# Do you think she knows me ?



## youngdon (Mar 10, 2010)

As some of you might know yesterday was a "Super" day, and not just for football. Here is a pic of what my wife got me. She knows that there are few things I like more than tinkering around and making things and thought that this would be right up my alley.









She is always right ! There are few things I like better.

LOL and she was kicking herself for leaving the pricetag on


----------



## youngdon (Mar 10, 2010)

Oh ! I almost forgot..This is one of the things I like better than tinkering, and she knew that too !

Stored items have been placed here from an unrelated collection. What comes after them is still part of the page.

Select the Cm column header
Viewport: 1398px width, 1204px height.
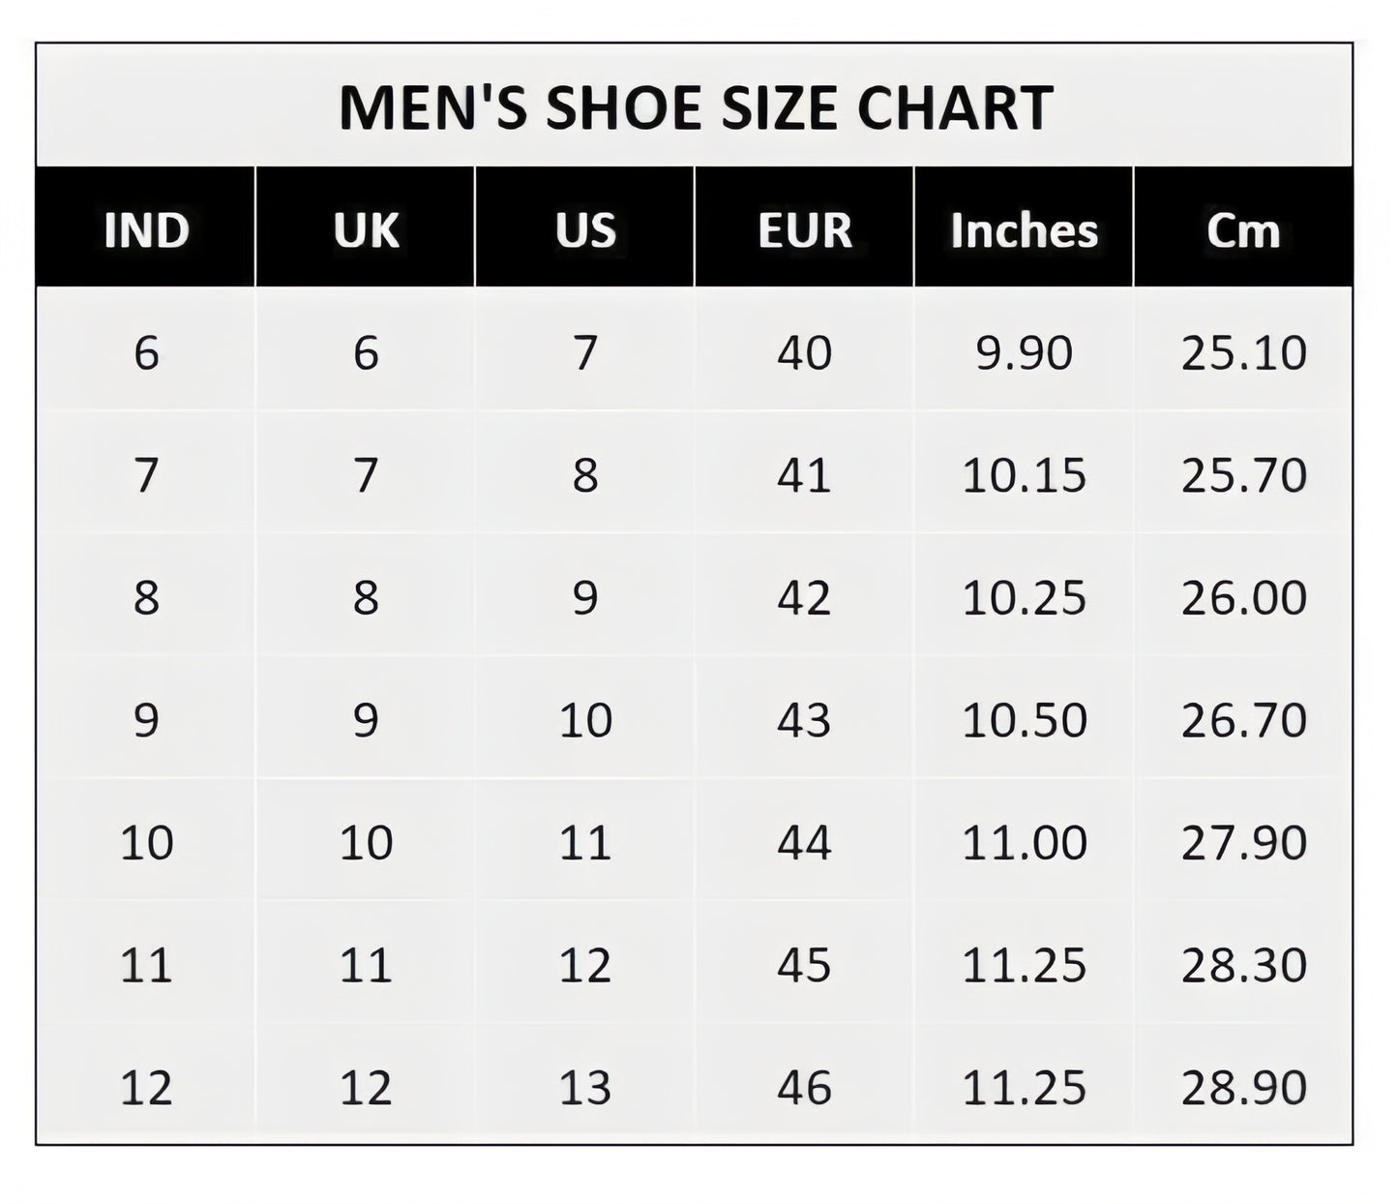tap(1243, 229)
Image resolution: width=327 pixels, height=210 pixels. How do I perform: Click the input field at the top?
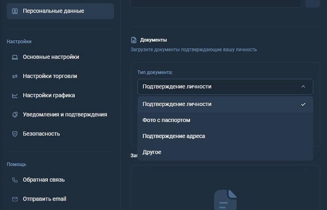216,3
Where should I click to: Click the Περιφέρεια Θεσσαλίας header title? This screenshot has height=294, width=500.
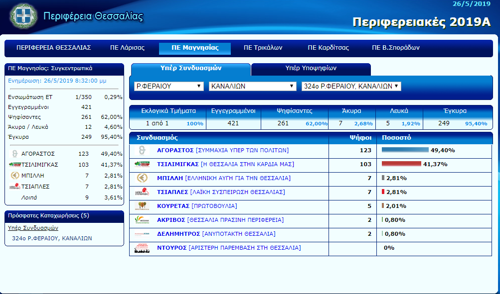[93, 16]
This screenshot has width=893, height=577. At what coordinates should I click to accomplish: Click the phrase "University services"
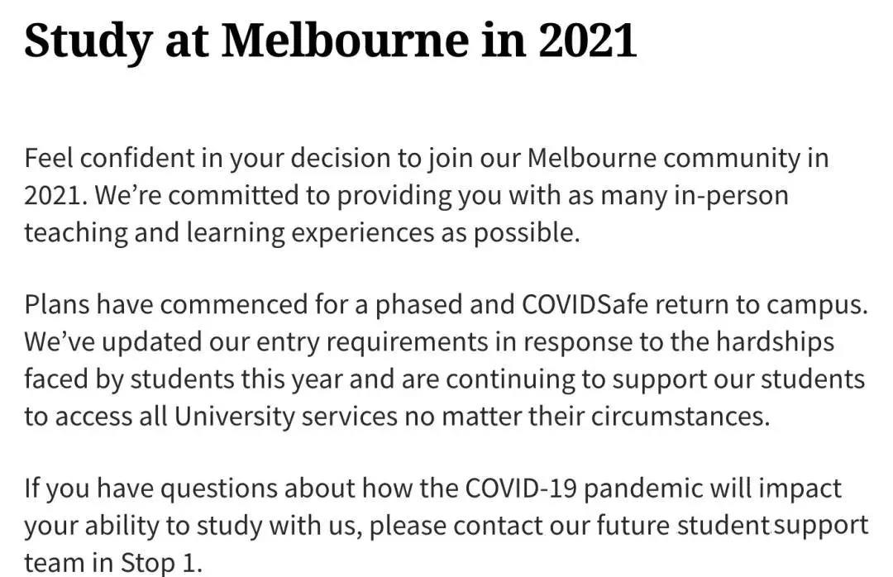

And NO she is not adopting !

Anyone have any 45ACP brass they don't need ? Send me a PM !


----------



## sneakygroundbuzzard (Nov 1, 2012)

DAMN THATS A SWEET 1911 :thumbsup: :thumbsup:

might need to make that my next .45

thats a good book too


----------



## Ruger (Jan 22, 2011)

That's awesome!!!!!!


----------



## Rick Howard (Feb 25, 2012)

You need to give her my wife's number.... I think they need to talk. :smile:


----------



## glenway (Mar 27, 2011)

I wouldn't mind doing a bit of tinkering with that Sig! Good luck on the brass.


----------



## beavertrapper (Dec 31, 2012)

itzDirty said:


> You need to give her my wife's number.... I think they need to talk. :smile:


I agree!!!!NIce gift!!


----------



## youngdon (Mar 10, 2010)

Thanks Guys ! The wife is wanting a 45 for herself now...She hates Valentines day as it is just a made up holiday, but i may just seeif I can get the one she wants to me by then.


----------



## 220swift (Mar 2, 2011)

that was a "Super" day there Don, I think she's a keeper, good luck getting the firearm in time.


----------



## hassell (Feb 9, 2010)

Frigging awesome, congrats.


----------



## Tuffdaddy (Oct 26, 2012)

Very nice! I may have to let the wife accidentally read this.


----------



## sneakygroundbuzzard (Nov 1, 2012)

i showed that picture of teh 1911 to my wife and TOLD her thats what i want next

she just chuckled

i will get it when i REALLY want it,even if i have to buy it for myself(like most all my other guns)


----------



## bones44 (Jan 7, 2011)

Wow ! That is one sweet gun Don !!!!!!


----------



## JLowe69 (Nov 30, 2011)

Very Super day indeed Don. Great looking sidearm.


----------



## prairiewolf (Feb 19, 2012)

Very nice 1911 ! If you dont find any ammo or brass send it my way, I have alot of both ! LOL


----------



## youngdon (Mar 10, 2010)

Oh I have some brass..Just not as much as I want... I actually bought a box of factory ammo. I don't remember the last time i did that .


----------



## Bigdrowdy1 (Jan 29, 2010)

Congrats Don that is a fine looking pistol!!!! You must be doing something right since shes back home more now!

\


----------



## youngdon (Mar 10, 2010)

That's got more to do with her new job than anything I did...LOL She'll be in Texas next week.


----------



## SWAMPBUCK10PT (Apr 5, 2010)

*Wow!!!!!!!!!!!!!!!!!!!!!!!!!!! What a lucky Dog---------Deborah sure treats you nice--AWHHH Thats because you have a Big Heart and your a great Great person--- :smile: Glad you had a great day*


----------



## youngdon (Mar 10, 2010)

I'm totally impressed with the Sig

3 shots at 7yds









4 shots at 7yds









Some double taps 8 shots


----------



## hassell (Feb 9, 2010)

Right on, that's about the distance from your back door to the cinder wall. HA !!!


----------



## sneakygroundbuzzard (Nov 1, 2012)

nice shooting,look at the size of them holes

and folks wonder why i like my .45's

cause they make a HUGE hole in what ever they hit


----------



## JLowe69 (Nov 30, 2011)

Very nice.


----------



## 220swift (Mar 2, 2011)

well done Don, looks like it will do the trick!


----------



## youngdon (Mar 10, 2010)

I've never owned a 45 before this one, shot quite a few, but never could pull the trigger so to speak. I'm real glad i did on this one(Thank you Wife). I've shot ALOT of pistol through the years, 9mm, and a bunch of revolver too.357 44mag and such. but this gun is a dream to shoot. This is the second outing with it, I put 100 rounds through it last time and failed to take pics, put 150 through it today. needless to say I'm happy with the results and it's not hardly broke in yet.


----------



## glenway (Mar 27, 2011)

Looks like it'll get the job done. The Sigs (P226) almost became the U.S. military sidearm but were beat out by the Beretta - not because they wouldn't shoot or perform but because they didn't have manual/ambidextrous safetys.

Since I'm right handed and didn't want a manual safety, I bought a P220 years ago and love it, too. I didn't want to be fumbling around with any safety in close-quarters combat.


----------



## Bigdrowdy1 (Jan 29, 2010)

Good shooting Don. I think she likes the way you touch her as well!!!LOL


----------



## bones44 (Jan 7, 2011)

Keeper for sure !


----------